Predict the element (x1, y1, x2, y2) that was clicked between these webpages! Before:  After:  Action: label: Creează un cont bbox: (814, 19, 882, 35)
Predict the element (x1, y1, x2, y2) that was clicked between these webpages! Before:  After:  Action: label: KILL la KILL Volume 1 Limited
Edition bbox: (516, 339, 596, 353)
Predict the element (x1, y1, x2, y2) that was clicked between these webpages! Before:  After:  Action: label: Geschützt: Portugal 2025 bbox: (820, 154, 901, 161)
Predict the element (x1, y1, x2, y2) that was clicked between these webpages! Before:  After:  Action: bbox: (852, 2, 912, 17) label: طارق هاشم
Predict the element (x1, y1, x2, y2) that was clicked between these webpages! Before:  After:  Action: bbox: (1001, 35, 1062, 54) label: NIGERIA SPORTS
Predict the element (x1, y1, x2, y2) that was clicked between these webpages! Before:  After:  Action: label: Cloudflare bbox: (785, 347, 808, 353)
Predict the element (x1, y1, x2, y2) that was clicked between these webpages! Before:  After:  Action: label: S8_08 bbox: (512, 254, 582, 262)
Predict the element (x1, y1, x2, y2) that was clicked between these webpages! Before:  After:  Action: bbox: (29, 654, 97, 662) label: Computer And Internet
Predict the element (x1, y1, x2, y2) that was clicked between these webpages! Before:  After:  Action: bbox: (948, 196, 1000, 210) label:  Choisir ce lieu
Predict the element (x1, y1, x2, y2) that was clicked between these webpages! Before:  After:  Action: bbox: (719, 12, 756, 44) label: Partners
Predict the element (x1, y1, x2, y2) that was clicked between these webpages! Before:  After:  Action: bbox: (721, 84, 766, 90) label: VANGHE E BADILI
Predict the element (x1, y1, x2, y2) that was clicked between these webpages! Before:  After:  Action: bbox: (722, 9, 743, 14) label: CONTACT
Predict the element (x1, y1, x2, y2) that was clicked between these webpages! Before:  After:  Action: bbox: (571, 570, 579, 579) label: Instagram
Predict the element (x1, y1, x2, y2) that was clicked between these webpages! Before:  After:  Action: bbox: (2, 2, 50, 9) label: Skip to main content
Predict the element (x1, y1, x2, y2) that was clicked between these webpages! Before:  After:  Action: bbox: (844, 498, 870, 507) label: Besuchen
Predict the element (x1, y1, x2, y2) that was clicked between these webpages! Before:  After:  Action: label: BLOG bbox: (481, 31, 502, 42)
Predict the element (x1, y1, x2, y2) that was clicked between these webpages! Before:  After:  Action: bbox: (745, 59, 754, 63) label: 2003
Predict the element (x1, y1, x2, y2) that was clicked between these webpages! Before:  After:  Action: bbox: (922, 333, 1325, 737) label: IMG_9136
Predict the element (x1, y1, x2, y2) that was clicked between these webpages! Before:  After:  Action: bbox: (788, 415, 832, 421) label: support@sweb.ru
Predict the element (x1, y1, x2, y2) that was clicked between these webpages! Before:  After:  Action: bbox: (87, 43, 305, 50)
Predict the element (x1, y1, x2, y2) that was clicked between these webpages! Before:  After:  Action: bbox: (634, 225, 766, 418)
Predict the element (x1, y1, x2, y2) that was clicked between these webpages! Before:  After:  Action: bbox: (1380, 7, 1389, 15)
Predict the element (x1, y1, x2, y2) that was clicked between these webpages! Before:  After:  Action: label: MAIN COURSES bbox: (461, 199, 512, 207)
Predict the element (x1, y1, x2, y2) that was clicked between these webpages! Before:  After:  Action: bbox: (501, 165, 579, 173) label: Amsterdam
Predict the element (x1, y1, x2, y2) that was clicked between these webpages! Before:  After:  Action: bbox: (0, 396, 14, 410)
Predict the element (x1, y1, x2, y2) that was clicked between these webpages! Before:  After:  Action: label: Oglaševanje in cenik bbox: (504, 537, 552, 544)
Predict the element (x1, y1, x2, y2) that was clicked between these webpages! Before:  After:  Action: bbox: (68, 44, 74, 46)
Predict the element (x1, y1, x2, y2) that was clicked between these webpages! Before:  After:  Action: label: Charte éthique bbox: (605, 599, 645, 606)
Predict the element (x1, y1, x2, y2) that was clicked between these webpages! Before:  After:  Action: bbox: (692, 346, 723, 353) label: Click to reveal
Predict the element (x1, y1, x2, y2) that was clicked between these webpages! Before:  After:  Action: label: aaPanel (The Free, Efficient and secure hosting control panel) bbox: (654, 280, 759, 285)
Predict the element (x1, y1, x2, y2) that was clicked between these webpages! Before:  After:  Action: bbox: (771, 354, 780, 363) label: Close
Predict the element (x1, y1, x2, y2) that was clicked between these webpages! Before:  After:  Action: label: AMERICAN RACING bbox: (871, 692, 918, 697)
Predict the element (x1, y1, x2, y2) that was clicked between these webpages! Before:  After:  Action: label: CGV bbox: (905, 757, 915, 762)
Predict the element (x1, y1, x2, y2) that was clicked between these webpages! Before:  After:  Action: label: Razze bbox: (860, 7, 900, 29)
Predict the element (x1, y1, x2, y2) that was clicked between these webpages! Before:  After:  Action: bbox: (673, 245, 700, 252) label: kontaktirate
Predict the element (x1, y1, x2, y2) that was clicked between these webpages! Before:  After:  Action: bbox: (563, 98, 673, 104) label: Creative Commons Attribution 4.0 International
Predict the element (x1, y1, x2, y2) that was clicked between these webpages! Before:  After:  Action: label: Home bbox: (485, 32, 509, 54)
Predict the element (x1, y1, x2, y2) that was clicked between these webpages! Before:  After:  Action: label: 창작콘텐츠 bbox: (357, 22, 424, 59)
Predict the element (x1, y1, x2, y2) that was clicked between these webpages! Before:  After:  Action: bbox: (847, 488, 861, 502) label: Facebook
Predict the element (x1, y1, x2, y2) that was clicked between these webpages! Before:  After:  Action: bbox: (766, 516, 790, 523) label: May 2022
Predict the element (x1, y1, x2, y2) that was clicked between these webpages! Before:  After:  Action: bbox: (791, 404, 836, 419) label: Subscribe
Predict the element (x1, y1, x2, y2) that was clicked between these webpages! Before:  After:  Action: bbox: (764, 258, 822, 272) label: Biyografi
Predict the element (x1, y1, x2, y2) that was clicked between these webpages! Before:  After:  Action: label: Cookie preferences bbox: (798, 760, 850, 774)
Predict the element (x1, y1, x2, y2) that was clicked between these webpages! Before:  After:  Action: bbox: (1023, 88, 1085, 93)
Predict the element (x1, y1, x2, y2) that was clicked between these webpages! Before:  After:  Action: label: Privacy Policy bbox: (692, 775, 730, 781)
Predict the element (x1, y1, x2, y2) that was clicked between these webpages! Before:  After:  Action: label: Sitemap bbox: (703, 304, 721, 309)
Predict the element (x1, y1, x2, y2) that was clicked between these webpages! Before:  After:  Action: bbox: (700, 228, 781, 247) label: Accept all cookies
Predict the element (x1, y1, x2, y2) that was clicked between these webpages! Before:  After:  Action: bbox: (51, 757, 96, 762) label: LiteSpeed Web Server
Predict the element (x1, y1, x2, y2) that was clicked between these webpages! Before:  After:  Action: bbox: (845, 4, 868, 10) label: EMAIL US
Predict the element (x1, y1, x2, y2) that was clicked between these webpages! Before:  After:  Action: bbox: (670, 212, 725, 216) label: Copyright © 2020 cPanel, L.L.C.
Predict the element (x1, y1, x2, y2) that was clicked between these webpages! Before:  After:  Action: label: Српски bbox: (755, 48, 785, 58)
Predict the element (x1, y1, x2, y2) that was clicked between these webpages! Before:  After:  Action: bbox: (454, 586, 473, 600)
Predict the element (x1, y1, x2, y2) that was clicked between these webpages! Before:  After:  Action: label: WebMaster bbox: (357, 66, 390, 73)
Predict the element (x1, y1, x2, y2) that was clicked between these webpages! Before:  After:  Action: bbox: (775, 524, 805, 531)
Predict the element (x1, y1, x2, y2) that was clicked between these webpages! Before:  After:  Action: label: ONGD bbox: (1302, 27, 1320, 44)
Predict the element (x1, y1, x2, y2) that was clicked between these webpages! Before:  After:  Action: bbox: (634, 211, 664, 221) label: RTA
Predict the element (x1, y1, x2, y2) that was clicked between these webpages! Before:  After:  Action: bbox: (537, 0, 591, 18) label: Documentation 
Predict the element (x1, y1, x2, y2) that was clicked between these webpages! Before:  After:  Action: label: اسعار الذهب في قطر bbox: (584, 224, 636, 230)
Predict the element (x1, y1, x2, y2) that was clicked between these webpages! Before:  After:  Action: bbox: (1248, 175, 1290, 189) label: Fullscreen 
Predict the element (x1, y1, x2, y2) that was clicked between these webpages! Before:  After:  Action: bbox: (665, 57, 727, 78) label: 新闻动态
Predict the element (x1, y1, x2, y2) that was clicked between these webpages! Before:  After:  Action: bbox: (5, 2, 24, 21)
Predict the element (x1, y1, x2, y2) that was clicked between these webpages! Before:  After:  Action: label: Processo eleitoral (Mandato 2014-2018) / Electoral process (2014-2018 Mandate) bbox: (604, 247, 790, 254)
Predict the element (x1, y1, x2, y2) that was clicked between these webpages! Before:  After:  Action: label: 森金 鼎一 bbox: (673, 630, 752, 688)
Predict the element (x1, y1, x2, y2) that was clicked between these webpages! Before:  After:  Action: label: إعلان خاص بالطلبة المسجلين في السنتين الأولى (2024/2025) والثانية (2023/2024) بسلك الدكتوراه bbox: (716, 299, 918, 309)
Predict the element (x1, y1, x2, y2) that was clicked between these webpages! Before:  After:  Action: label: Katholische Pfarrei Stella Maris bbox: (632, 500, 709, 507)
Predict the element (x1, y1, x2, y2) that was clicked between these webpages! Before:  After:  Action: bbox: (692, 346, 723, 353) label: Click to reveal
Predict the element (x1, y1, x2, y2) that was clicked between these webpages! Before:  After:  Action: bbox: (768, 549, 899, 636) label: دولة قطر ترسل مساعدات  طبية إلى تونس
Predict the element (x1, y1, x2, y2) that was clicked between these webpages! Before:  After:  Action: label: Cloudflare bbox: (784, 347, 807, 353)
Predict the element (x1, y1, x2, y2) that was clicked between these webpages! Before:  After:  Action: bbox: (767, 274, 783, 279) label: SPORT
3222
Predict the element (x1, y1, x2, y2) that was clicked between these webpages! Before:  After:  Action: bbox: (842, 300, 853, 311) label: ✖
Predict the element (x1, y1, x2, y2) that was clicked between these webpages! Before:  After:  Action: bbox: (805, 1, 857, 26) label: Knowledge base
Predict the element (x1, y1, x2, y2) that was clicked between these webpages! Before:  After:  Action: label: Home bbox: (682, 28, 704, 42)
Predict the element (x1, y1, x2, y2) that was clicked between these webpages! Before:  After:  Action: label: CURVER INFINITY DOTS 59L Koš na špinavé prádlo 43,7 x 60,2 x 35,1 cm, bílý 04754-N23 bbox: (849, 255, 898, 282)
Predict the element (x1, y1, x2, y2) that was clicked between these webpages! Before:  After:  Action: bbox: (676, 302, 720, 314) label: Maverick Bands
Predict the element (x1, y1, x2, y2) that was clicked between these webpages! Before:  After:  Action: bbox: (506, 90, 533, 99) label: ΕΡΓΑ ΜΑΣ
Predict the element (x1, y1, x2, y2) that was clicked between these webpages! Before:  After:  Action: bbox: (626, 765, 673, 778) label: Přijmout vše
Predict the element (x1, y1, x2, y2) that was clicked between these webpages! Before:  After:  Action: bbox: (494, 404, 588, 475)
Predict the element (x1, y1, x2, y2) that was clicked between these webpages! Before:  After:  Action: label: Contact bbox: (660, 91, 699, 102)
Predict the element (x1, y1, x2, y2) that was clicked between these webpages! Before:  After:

+---+

**Problem:** Reproduce verbatim every record from the one containing "173) label: Amsterdam" down to the one containing "396, 14, 410)", both included.

**Result of this task:**
Predict the element (x1, y1, x2, y2) that was clicked between these webpages! Before:  After:  Action: bbox: (501, 165, 579, 173) label: Amsterdam
Predict the element (x1, y1, x2, y2) that was clicked between these webpages! Before:  After:  Action: bbox: (0, 396, 14, 410)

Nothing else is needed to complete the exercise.